Presently, Temasek is a leading investor in China with deals ranging from startups and technology giants to banking institutions. Last September, it said that holdings in China had surpassed those its home market for the first time, hitting 29% of total portfolio value as it added to assets despite the increased geopolitical tensions between U.S. and China.

Temasek was also an early investor in Jack Ma’s Ant Group, whose record initial public offering was scrapped by the Chinese government on the eve of the November listing, 3 months ago.

The Chinese government was clearly not happy with Ma and his companies. It berated Ant for sub-par corporate governance, disdain toward regulatory requirements, and engaging in regulatory arbitrage, according to another report from Bloomberg.

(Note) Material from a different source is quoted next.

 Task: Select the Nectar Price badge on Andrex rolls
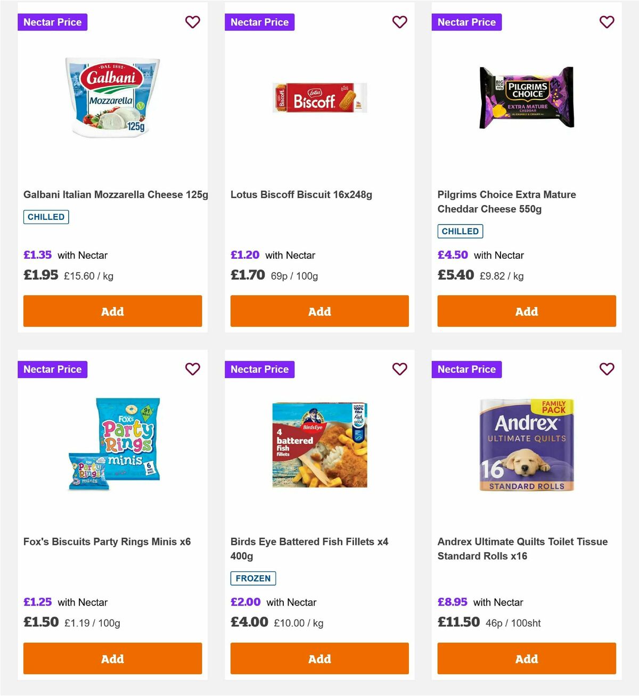click(x=466, y=369)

The Chinese central bank said Ant used its dominance to exclude rivals, hurting the interests of its hundreds of millions of consumers. It added that Ant needs to set up a separate financial holding company to comply with rules and ensure it has sufficient capital.

Valued at about US$315 billion before its initial public offering was halted, Ant corralled investments from some of the world’s biggest funds, including Temasek and GIC. The global investors backed the company when it was valued at about US$150 billion in its last round of fundraising in 2018. A break-up of Ant would make the return on their investments uncertain, with the timeline for an IPO that was due in November now pushed into the distant future.

Ant’s payments business alone is said to have left much less to the imagination. While the service handled US$17 trillion of transactions in one year, online payments have largely been loss-making. The two biggest mobile payments operators, Ant and Tencent, have heavily subsidized the businesses, using them as a gateway to win over users. To make money, they leveraged the payments services to cross sell products including wealth management and credit lending.

“Ant’s growth potential will be capped with the focus back onto its payments services,” said Chen Shujin, a Hong Kong-based head of China financial research at Jefferies Financial Group Inc. “On the mainland, the online payments industry is saturated and Ant’s market share pretty much reached its limit.”

Temasek’s and GIC’s investments in Ma’s Ant Group are now stuck until Ma could sort out the mess with the Chinese authorities.

Meanwhile, Temasek’s net portfolio value fell for the first time in four years to S$306 billion in the last fiscal year, after financial markets crashed during the early phase of the pandemic last year.